Contrary to images, text is one of the least data-intensive formats to send over a network. Text characters are just bytes of data, so it takes a lot fewer bits of 1’s and 0’s to transmit entire paragraphs over a network than sending a single image.
For poor-network conditions, it makes sense to rely more on text as it will be quicker and more likely to load. This is also why websites tend to load blocks of text sooner than pictures or videos.
If your app, for instance, renders images of infographics containing text, it might be prudent to have a fallback implementation to just retrieve and render the text directly if network conditions are spotty.
Finally, some companies have chosen to build a separate ‘lite’ app altogether that strips away any unnecessary functionalities and only preserves the core functions. These apps are usually more lightweight, use less data, and don’t use a lot of on-device storage.
Facebook (now Meta), for example, has a Facebook Lite app that is a smaller version of the main Facebook app. Facebook Lite was designed to work in 2G conditions (very slow internet speeds compared to 4G LTE or 5G), allowing users to post, view friends’ posts, and stay connected on social media, all of which are core user journeys for the company.
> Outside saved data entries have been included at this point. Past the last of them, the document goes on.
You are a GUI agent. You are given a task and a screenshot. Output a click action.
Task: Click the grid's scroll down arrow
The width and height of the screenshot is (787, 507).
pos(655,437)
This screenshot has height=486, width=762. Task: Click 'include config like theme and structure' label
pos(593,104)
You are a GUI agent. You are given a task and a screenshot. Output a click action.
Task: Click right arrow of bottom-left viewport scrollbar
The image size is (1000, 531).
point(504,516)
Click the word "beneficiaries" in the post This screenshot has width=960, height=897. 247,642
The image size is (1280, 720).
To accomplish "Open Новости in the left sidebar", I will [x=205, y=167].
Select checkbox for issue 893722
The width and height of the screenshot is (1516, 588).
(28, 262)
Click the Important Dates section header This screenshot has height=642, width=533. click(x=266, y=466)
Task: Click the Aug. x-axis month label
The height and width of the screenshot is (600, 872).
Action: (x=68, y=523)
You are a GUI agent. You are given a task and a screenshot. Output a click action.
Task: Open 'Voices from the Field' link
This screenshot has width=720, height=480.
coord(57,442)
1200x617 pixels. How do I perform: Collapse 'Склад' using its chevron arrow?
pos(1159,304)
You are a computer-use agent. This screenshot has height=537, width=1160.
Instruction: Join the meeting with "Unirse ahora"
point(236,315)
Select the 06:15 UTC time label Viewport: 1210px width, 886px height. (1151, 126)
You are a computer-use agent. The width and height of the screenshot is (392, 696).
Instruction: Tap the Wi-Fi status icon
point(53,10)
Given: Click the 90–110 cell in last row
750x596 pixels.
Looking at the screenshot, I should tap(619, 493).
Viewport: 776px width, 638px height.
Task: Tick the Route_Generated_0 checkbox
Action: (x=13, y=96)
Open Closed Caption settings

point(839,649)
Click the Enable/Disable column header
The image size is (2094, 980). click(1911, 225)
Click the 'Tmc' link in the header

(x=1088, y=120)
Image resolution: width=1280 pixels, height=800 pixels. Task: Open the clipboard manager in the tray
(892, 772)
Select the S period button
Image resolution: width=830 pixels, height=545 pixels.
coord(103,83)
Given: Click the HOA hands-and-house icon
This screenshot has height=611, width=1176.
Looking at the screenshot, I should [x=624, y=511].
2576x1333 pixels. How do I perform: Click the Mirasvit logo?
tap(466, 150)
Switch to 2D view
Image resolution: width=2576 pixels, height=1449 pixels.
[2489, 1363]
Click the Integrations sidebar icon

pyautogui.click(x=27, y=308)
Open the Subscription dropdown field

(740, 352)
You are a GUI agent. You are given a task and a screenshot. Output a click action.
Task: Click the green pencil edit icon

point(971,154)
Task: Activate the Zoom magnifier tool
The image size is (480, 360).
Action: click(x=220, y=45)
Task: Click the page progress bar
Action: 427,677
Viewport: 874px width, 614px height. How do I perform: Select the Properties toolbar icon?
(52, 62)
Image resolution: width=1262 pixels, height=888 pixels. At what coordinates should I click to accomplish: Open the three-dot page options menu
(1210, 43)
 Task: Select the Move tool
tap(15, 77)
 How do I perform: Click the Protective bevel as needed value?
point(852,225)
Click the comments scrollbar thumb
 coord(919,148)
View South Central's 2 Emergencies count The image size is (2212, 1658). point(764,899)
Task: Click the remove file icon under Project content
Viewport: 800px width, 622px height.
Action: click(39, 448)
There are, however, disadvantages to the Lite app approach. It adds a substantial amount of maintenance overhead to the engineering team because there is now an additional app that needs to be supported, updated, and released in conjunction with the main app.
Other inconveniences include branding and marketing - users may get confused why there are multiple apps, or they may assume the lite app is a knockoff from another company. It also splits your traffic in terms of user engagement numbers and reviews.